Diário de um recolhimento 24
18/04/2020
Abro “A Jangada de Pedra” e leio: “É bem certo que as pessoas vivem ao lado dos prodígios, mas dos prodígios não chegam a saber nem metade, e sobre a metade conhecida o mais comum é enganarem-se...” Não concordo. Considero os meus filhos um prodígio das possibilidades da natureza e aqui estão, ao meu lado. É bem certo que o sol ilumina a manhã e que andamos em cima de uma bola com terra e água e fogo no seu centro e viajamos à volta de um astro incandescente à velocidade de 110 mil quilómetros por hora sem sermos cuspidos do planeta.
Mas também a joaninha que fez casa na nossa trepadeira e que os meus filhos alimentam, o café da manhã, a minha mulher tão linda na outra ponta da mesa a trabalhar, as palavras que se seguem umas às outras a uma velocidade estonteante, as orquídeas que florescem na janela (lembrei-me daquela música com orquídeas da Etiópia), a música, os cactos, os livros, as árvores e os insectos que também somos. Não, eu estou aberto aos prodígios, e sorrio quando os sinto e estes dias são bons para estarmos atentos a tudo, nos dias de trabalho é mais difícil.
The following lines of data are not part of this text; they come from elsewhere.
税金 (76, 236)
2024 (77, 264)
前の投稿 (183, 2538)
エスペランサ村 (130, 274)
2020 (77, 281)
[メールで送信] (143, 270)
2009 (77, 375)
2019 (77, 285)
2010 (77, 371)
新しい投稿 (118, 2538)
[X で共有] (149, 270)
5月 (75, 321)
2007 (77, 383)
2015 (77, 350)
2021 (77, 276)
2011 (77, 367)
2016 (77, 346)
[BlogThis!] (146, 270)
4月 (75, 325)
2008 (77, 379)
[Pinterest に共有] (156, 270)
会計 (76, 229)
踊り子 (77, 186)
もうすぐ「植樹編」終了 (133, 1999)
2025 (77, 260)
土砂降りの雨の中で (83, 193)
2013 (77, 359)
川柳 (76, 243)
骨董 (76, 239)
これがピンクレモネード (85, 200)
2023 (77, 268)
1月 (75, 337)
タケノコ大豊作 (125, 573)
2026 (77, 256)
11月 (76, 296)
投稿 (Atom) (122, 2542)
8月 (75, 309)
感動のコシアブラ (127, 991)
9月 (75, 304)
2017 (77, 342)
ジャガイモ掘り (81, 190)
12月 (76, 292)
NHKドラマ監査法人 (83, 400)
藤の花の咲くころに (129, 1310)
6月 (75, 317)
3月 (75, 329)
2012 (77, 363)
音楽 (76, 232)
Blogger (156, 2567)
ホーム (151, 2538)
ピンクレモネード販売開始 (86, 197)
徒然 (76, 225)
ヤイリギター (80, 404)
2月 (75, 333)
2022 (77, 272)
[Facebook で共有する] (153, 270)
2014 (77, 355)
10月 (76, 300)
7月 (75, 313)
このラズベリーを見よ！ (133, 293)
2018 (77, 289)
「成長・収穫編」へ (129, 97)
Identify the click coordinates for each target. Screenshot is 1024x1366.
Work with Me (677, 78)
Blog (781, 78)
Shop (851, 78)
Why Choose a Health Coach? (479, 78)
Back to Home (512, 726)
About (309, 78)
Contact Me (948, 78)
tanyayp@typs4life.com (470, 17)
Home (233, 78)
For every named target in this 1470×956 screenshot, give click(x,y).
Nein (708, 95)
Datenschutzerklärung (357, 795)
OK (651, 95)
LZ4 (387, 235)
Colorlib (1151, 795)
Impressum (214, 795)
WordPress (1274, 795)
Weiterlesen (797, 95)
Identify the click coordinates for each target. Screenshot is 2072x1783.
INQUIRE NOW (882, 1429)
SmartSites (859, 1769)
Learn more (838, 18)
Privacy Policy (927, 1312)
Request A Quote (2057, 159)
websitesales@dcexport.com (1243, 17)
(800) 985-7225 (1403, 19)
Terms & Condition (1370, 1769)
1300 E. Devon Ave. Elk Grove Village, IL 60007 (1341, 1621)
A música é “Bairro do Oriente” do Veloso e do Tê. A última vez que estive no pavilhão Rosa Mota (para mim será sempre Rosa Mota e Palácio de Cristal) foi no concerto do Rui. A próxima vai ser com os doentes Covid. Tenho um livro do Tê. Vou buscar... “Estava na presença de um desses loucos que habita a normalidade”, e o grande conto: “ Um Manjerico para Lou Reed” em que o velho Lou se vê de repente no meio da loucura da noite de São João no Porto, a levar com alhos porros e martelos na cabeça “quando se vive no olho do furacão, entra-se numa rota evanescente.” Os meus filhos de óculos à Lou Reed quando morreu.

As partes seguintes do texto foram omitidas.